“我们一点都不觉得他很严肃”
******个性沉稳,平时说话不多,不少人都会觉得他性格严肃。但在女儿****看来,******是一个和蔼温情的父亲。
我们觉得父亲是一个很温馨、很有感情的父亲。有时候别人会说:你父亲很严肃,我们都有点怕。我们就很奇怪,因为我们一点都不觉得他很严肃,因为他对孩子们,总是和蔼可亲的。
******妹妹邓先群:大哥他很体贴照顾人的。平常也听不到他跟你说几句贴心的话,但是,他都装在心里头,您能体会到他对你深深的爱,对你的关心。除了大哥大嫂,我是我们家里第一个入党的。那次他就说,小姑姑可是你们当中第一个入党的啊。他心里非常有数。

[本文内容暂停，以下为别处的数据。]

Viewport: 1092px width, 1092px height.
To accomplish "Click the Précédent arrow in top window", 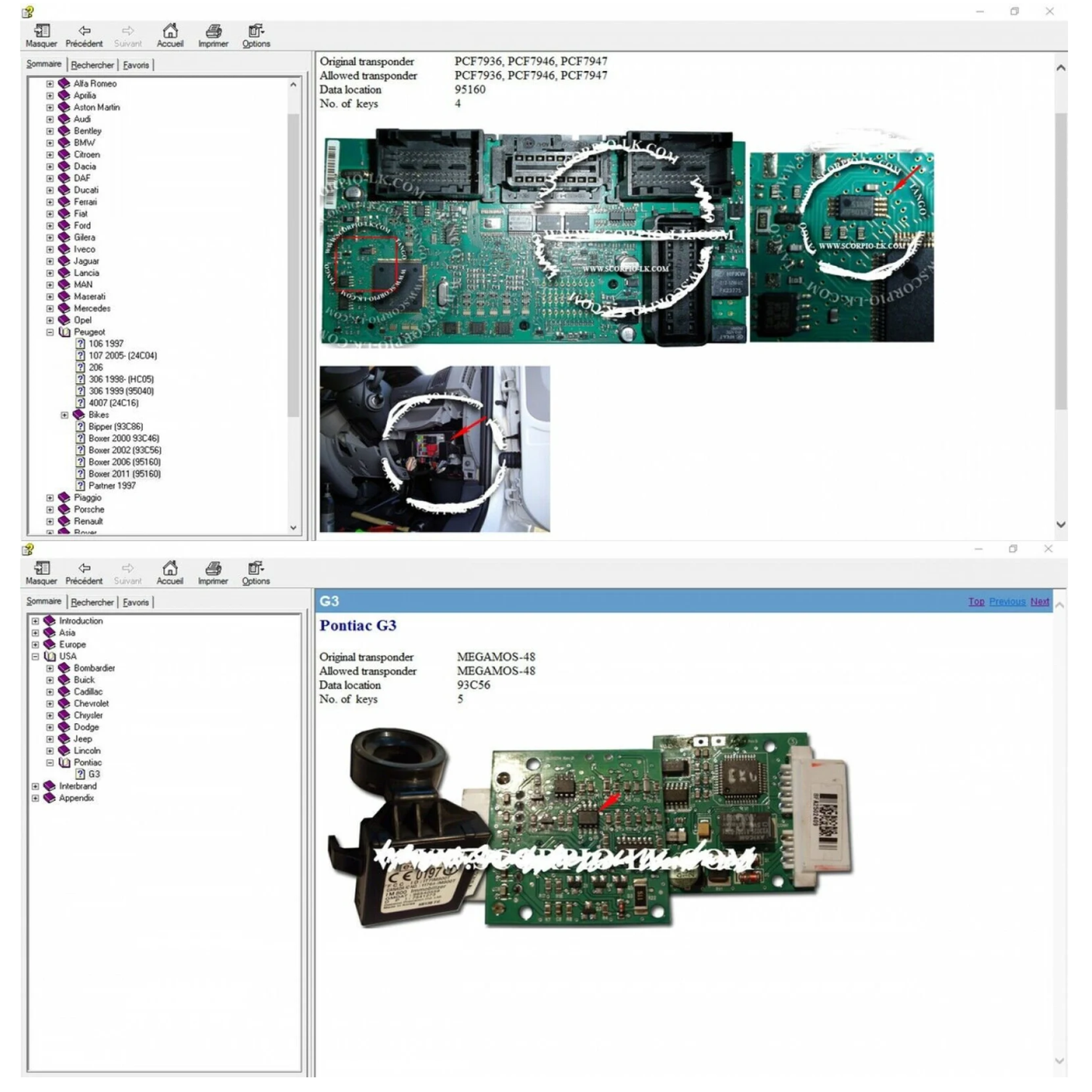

******妹夫栗前明:1972年6月我有机会到了南昌。到了他们家,天气特别热,我穿的衣服都湿透了。一见面,老爷子好高兴。卓琳大嫂就说,上楼去冲个凉水澡。老爷子就说:北方人哪能冲凉水澡,他不习惯。然后提了两个暖水瓶,就给我往池子里倒水。洗完澡以后大嫂问我:前明,你要吃什么饭?老爷子马上就说:北方人嘛,就是吃饺子嘛,我们包饺子。
父亲对我们的教育方式是身教重于言传,他从来不会说大道理,从来不对我们提要求,而是用自己的行动来教育我们。他会由着我们自然地按照自己的兴趣去发展。比如我们上大学都是母亲主要负责,包括考什么大学,选什么专业。父亲只是希望我们能够学理工科,学点科学技术的知识,但是他也没有提出特别的要求。我考北大物理系,实际上还是聂荣臻帮我参谋的。因为他那时候分管科学技术,比较重视基础理论的研究,所以我去读北大物理系,并不是我父亲特别要求的。

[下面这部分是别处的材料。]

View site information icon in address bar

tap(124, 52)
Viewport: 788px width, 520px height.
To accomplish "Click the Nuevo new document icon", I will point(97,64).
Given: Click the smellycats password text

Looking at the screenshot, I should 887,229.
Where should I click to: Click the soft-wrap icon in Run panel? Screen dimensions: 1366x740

邓林:我特别感谢我父亲,他从不逼迫我一定要干什么,而是因势利导,具体情况具体分析,找到一个适合我做的,我也能做的职业。在这个问题上,如果走错了路,我就会一事无成。
但是我觉得,他的要求是表现在他的喜怒哀乐里。小时候,我们每个学期的学习手册父亲一定要看,尤其要看老师的评语。如果学习成绩好,老师的评语写得好,他就会很高兴地鼓励你几句。我们就是为了这一刻能得到父亲的认可,自觉地努力学习,从来没让父母操过心。再比如说孙子弄了一个小的手工制作,做得很好他就特别高兴,表扬几句,那孩子自然就想做得更好。
“我父母很注意子女的德智体全面发展”
在****的记忆中,小时候除了每个学期末父母要看一下孩子们的成绩册外,平时生活中他们更看重的是孩子们的全面发展。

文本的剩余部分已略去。